-- Data for review follows --
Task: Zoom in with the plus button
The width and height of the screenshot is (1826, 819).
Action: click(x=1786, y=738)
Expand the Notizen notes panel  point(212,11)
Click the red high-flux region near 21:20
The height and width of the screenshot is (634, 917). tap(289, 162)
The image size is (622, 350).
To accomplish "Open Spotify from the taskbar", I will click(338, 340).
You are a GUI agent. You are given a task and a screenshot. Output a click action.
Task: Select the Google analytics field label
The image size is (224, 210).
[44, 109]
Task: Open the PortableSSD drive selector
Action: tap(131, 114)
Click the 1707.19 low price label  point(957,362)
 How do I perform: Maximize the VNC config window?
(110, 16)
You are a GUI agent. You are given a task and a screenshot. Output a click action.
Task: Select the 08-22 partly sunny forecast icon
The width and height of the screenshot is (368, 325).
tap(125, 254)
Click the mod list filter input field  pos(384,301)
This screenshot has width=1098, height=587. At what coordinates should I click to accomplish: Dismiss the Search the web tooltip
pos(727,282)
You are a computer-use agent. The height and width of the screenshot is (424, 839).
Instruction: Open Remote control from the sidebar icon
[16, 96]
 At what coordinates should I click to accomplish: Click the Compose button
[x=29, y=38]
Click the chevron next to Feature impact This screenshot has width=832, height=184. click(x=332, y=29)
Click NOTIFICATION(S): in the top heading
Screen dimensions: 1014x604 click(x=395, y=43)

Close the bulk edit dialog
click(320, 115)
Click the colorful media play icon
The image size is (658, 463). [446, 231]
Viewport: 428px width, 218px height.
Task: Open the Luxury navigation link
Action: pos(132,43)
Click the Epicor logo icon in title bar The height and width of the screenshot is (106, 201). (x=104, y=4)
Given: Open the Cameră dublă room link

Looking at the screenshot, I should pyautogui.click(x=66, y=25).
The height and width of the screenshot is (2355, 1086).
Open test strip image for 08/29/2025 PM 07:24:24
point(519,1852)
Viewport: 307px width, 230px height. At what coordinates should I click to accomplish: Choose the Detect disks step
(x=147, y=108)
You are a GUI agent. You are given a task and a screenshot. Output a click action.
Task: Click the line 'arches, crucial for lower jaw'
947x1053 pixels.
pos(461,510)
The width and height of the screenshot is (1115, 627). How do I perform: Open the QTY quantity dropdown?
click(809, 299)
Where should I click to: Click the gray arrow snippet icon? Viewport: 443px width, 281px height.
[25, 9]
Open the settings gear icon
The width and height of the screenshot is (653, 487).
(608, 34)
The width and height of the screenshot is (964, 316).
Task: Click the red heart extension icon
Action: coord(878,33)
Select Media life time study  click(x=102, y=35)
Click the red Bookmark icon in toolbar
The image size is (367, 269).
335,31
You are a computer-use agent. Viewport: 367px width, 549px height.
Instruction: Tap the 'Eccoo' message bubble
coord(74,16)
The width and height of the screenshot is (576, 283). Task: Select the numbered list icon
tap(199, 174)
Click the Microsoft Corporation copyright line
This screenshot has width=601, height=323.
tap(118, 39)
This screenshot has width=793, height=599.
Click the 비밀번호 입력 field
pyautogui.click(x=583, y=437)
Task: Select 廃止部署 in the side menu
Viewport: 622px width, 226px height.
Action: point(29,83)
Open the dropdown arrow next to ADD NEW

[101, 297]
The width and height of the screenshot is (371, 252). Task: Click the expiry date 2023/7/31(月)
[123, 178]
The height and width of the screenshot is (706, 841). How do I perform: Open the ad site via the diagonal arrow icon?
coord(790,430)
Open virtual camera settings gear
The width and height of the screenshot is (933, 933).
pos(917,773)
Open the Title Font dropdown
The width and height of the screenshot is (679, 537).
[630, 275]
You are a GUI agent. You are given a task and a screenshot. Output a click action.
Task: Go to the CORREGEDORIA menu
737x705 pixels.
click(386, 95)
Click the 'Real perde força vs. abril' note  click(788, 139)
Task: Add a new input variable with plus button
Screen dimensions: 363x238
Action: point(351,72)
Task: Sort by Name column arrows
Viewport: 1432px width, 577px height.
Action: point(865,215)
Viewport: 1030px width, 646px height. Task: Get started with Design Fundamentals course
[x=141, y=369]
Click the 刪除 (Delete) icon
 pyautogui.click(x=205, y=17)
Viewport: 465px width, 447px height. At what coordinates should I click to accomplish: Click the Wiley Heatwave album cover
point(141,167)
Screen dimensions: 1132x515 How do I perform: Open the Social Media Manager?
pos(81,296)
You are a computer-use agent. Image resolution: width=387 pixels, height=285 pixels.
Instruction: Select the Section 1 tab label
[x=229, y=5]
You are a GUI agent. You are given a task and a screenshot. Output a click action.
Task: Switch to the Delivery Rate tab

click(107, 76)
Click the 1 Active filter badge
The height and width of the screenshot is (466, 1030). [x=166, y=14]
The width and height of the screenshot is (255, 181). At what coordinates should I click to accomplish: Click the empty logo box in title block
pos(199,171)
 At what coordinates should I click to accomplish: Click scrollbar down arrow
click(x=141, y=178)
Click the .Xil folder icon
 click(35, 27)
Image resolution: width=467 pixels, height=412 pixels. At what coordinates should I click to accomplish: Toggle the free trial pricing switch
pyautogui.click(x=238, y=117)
-- Data for review concluded --
Exercise | Taking the line with "The width and height of the screenshot is (1826, 819)." as the first and the line with "The image size is (622, 350)." as the last, retype that stretch of the data above exactly, with no other lines.

Output |
The width and height of the screenshot is (1826, 819).
Action: click(x=1786, y=738)
Expand the Notizen notes panel  point(212,11)
Click the red high-flux region near 21:20
The height and width of the screenshot is (634, 917). tap(289, 162)
The image size is (622, 350).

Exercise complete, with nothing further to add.